● Problem statement
Report back each line of the data that contains the word "arrow".

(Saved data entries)
____________________

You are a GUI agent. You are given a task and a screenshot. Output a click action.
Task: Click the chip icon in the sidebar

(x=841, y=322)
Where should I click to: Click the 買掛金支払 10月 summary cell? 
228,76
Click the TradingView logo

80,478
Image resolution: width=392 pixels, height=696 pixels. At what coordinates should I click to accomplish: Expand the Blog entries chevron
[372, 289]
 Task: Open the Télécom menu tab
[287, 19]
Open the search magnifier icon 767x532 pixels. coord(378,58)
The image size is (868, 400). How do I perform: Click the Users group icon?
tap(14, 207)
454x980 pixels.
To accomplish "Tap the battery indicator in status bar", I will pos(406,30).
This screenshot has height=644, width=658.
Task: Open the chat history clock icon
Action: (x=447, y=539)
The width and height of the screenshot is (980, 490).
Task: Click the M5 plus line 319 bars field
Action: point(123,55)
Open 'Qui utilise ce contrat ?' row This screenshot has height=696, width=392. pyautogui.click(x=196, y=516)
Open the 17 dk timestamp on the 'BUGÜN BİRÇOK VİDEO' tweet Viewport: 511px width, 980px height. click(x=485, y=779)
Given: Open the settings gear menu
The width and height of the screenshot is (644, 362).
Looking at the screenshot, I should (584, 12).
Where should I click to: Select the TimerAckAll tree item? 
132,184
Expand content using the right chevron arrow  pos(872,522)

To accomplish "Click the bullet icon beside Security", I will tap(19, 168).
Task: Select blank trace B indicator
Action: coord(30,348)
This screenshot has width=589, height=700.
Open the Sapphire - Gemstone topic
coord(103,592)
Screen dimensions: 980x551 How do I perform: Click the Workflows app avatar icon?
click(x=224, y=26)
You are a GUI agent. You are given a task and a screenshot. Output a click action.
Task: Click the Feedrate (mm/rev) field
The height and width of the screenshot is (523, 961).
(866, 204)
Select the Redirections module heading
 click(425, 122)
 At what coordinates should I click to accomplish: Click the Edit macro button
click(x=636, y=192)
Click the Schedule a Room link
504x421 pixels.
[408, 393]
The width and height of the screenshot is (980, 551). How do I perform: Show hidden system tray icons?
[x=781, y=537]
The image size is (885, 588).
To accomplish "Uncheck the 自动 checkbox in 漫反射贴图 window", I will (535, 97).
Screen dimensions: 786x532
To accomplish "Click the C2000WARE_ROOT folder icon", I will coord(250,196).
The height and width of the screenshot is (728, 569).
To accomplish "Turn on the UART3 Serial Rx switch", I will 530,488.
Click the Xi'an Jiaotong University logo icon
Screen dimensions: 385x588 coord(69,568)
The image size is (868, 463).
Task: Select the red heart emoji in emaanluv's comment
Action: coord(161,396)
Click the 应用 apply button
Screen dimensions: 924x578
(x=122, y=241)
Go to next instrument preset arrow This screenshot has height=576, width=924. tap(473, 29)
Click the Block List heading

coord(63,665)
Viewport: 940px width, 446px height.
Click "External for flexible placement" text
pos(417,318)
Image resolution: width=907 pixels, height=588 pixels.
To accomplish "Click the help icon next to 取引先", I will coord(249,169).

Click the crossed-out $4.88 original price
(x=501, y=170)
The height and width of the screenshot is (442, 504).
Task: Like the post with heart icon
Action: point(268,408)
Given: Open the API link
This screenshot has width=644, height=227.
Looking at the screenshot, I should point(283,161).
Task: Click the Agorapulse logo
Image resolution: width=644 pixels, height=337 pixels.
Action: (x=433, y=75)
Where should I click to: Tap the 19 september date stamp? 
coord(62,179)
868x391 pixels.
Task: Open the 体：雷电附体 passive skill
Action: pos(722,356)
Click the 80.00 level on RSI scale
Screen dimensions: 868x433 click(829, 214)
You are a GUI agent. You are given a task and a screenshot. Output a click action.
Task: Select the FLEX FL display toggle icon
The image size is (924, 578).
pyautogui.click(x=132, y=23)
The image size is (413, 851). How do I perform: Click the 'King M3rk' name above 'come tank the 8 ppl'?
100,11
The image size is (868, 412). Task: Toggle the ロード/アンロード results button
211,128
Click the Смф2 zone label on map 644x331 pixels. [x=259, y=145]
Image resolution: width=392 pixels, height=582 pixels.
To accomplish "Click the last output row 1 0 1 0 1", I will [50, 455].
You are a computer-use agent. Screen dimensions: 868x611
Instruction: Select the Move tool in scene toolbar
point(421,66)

____________________

● Solution for this exercise
Expand content using the right chevron arrow  pos(872,522)
Go to next instrument preset arrow This screenshot has height=576, width=924. tap(473, 29)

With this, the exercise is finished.